Extrait du texte =
+ + + + +

Ça alors. Je tombe des nues, laissez-moi le temps de recouvrer mes esprits, ébahis que je suis d’avoir été ainsi frappé par la stupeur. On m’assure que l’œuvre présente est le fait de Tsutomu Nihei et... qu’elle traite d’une intrigue se situant dans l’espace ; dans un futur lointain ? Les bras m’en tombent ; j’écrirai cette critique manchot.


Revenir à ses premiers amours, exclusifs j’en ai l’impression, ne lui a je crois été d’aucun secours lorsqu’il se perdit dans ses errements, désespérément en quête de sa gloire passée, la coursant sans que celle-ci ne se trouva jamais à la seule portée de ses doigts. Sa carrière se sera composée en deux temps, BLAME! Et l’après BLAME!. La première époque étant celle d’une ascension, la seconde, d’une chute brutale et interminable dont il nous faut être les témoins depuis un quart de siècle déjà.


Je vous explique la recette, car l’histoire n’en est pas une ; rien qu’une énième émulation loupée du protocole BLAME!. Il fait nuit tout le temps. Y’a des câbles qui pendent et qui traînent partout, un design architectural post-industriel qui déborde à chaque page, des créatures grotesques et horrifiques, un contexte cryptique et excessivement technicien... À une différence près cependant ; tout est pire qu’à l’époque des grandes heures de Nihei. Le dessin est méchamment épuré, presque enfantin, le style lui a coulé le long des pages pour disparaître au dehors, ne laissant derrière que des dessins passablement lisses et quelconques.

Vous attendiez au moins une atmosphère ? Bienvenue dans l’espace, là où il n’y que le vide morne et insipide pour égayer ses journées.


Seulement, tout cela, ces reproches qui me viennent, ne valent que pour les premières pages de l’entame. C’est à croire, presque à jurer, que Tsutomu Nihei a reproduit à la lettre jusqu’à la moindre de ses habitudes pour tout aussitôt nous prendre au dépourvu. Ses personnages sont plus expressifs qu’à l’accoutumée, disons au moins au niveau de ce qui émanait des visages des protagonistes de Claymore et, choses invraisemblables quand on s’est trop habitué à l’auteur… de l’humour. Peu, c’est entendu ; il n’empêche qu’on ne pourra pas prétendre avoir été pris au dépourvu lorsque l’on sait de quoi l’auteur n’a été que trop coutumier.

+ + + + +

Extrait de source =
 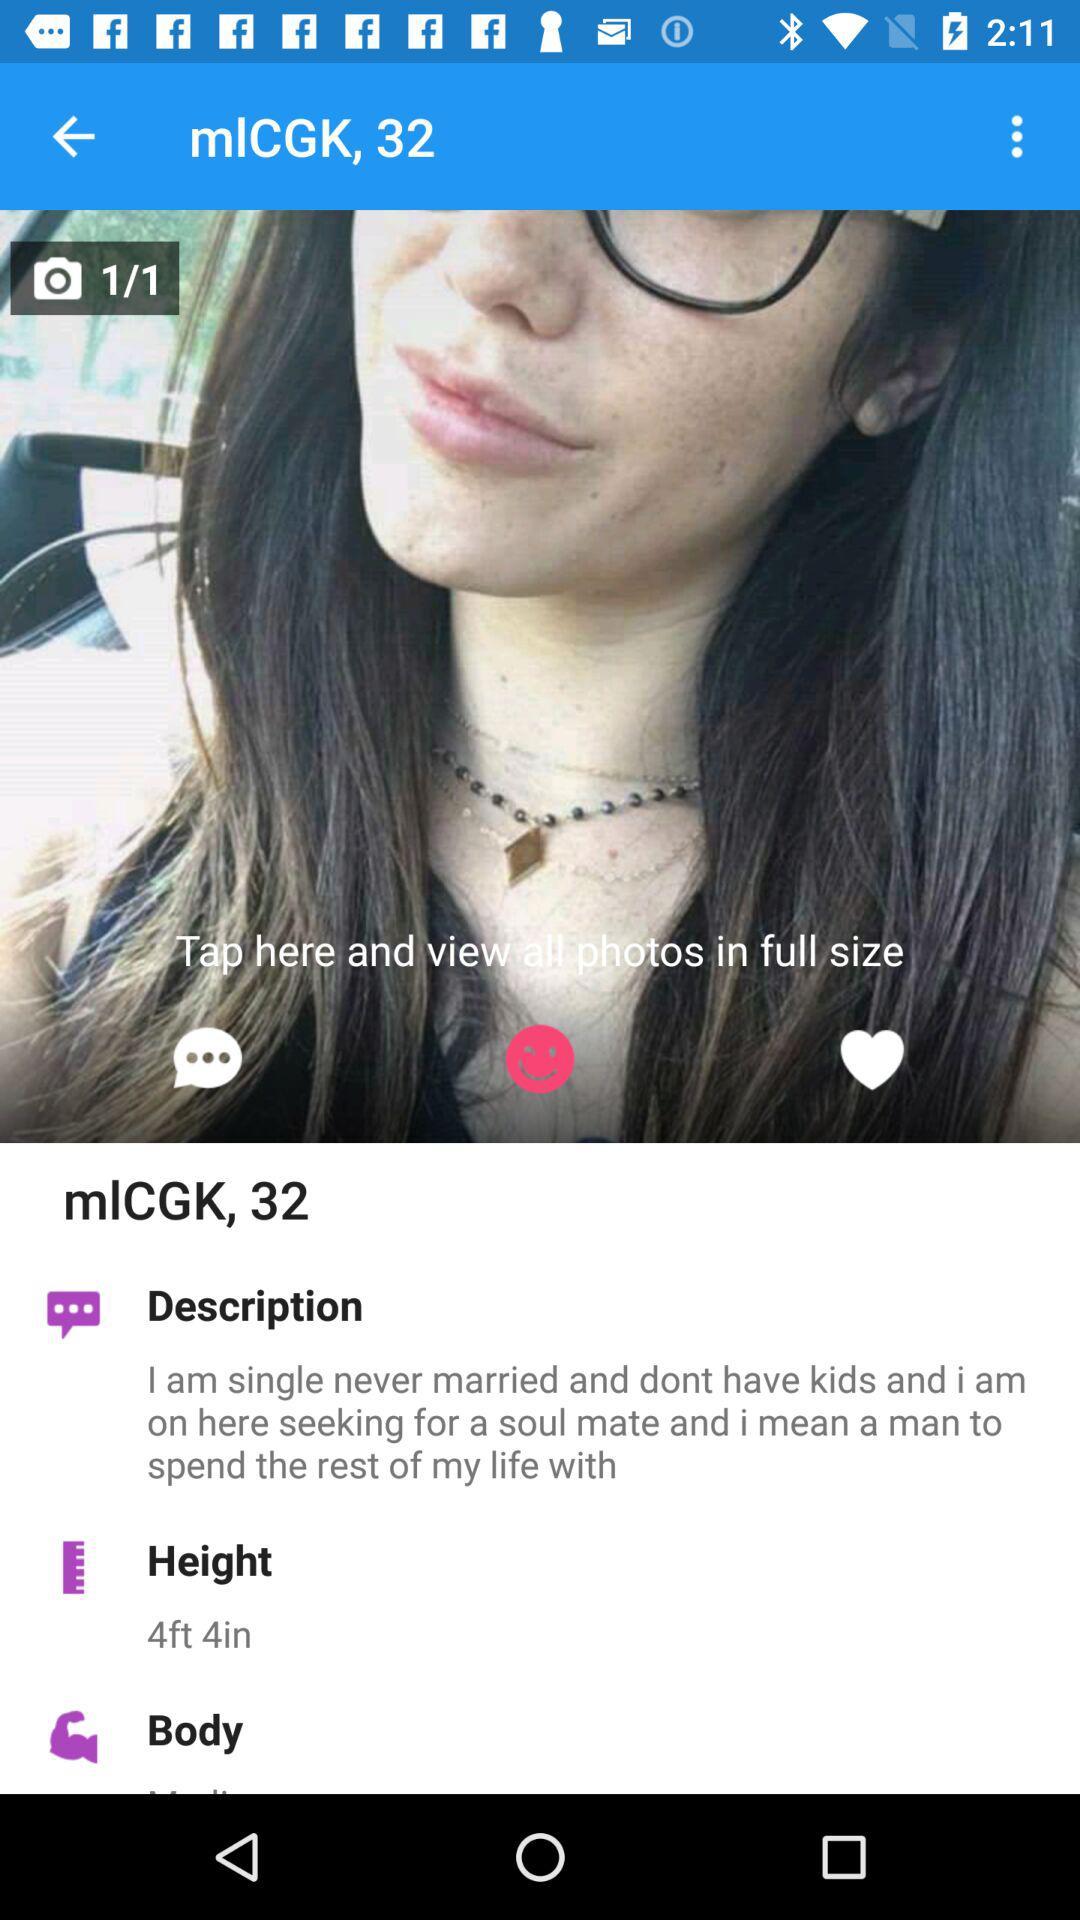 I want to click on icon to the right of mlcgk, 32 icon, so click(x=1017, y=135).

+ + + + +

Exercice proposé 1 =
Répondez à ces questions d'après la critique du manga de Tsutomu Nihei.
(a) En quels deux temps la critique divise-t-elle la carrière de Tsutomu Nihei ?
(b) Par quels mots la critique qualifie-t-elle le dessin, juste après « tout est pire qu'à l'époque des grandes heures de Nihei » ?
(c) À quelle œuvre la critique compare-t-elle l'expressivité des personnages ?
Exercice proposé 2 = Prolongez la critique du manga de Tsutomu Nihei en reprenant juste après sa dernière phrase.

Résultat final 1 =
(a) BLAME! et l'après BLAME!
(b) Méchamment épuré, presque enfantin.
(c) Claymore.

Résultat final 2 =
À en lire les prémices, je me faisais la remarque comme quoi une œuvre pareille, beaucoup plus (beaucoup trop ?) accessible, était clairement un matériel tout trouvé pour une adaptation animée. Et quelle ne fut pas ma surprise – suivez, c’est de l’ironie – de découvrir qu’il y eut effectivement une version animée des Chevaliers de Sidonia. En 3D… marque de l’infamie s’il en est.


Toutefois, la route qui conduit au mainstream est en pente descendante de laquelle on ne remonte que rarement. Quand le premier chapitre s’est achevé avec la présentation d’un robot géant, j’ai instamment deviné que Tsutomu Nihei s’était largement compromis pour faire persister son existence éditoriale. C’est fini les Getter et autres Evangelion ; si tu nous jettes du robot géant, c’est qu’il y a intérêt à avoir quelques concepts solides autour.


Par acquis de conscience, car j’en ai une figurez-vous, je suis allé vérifier si Les Chevaliers de Sidonia était ou non un Shônen. Il faut dire que la trame, présentée en ces termes, nous évoque vraiment les shônneneries d’usage. Le manga a tout d’un Isekai jeté dans l’hyperespace où un personnage principal, franchement ingénu d’un monde qu’il découvre avec nous, se joint à tout ce beau monde pour lutter ensemble pour les aléas de l’univers. À la différence que tout est beaucoup plus compliqué sur le plan technique. Moi qui m’enchante d’un rien dès lors où un monde nouveau se déroule jusque dans ses moindres détails, ai été relativement déçu. L’univers est bien construit, là n’est pas le souci… mais on se sent étranger à ces éléments qu’on nous présente les uns aux autres.

La force de BLAME! provenait en partie de sa propension à ne jamais rien nous expliquer ; à montrer et à nous laisser maître de la déduction. Le contexte nous est ici servi tout cuit. Un peu de trop, d’ailleurs, au point où ça parfois le goût du réchauffé.


C’est une soupe au mecha. Les ingrédients y sont pléthoriques, du goût, ça en a… mais y’a guère qu’un otaku pur jus pour s’en régaler à satiété. D’autant qu’il y a mieux dans ce même registre. Le gros de l’intrigue consiste alors pour les personnages à communiquer à travers les robots en criant « Unité X a tel problème », avec, dans la salle de commandement, un ramassis de Jean-Foutre affairés à commenter en quinze paragraphes la situation présente. Y’en a à qui ça plaît, et même que je comprends ce qui les titille dans cet aspect de science fiction réaliste et théâtral.

Faut cependant dire ce qui est : ce genre de contenu, c’est pas fait pour moi.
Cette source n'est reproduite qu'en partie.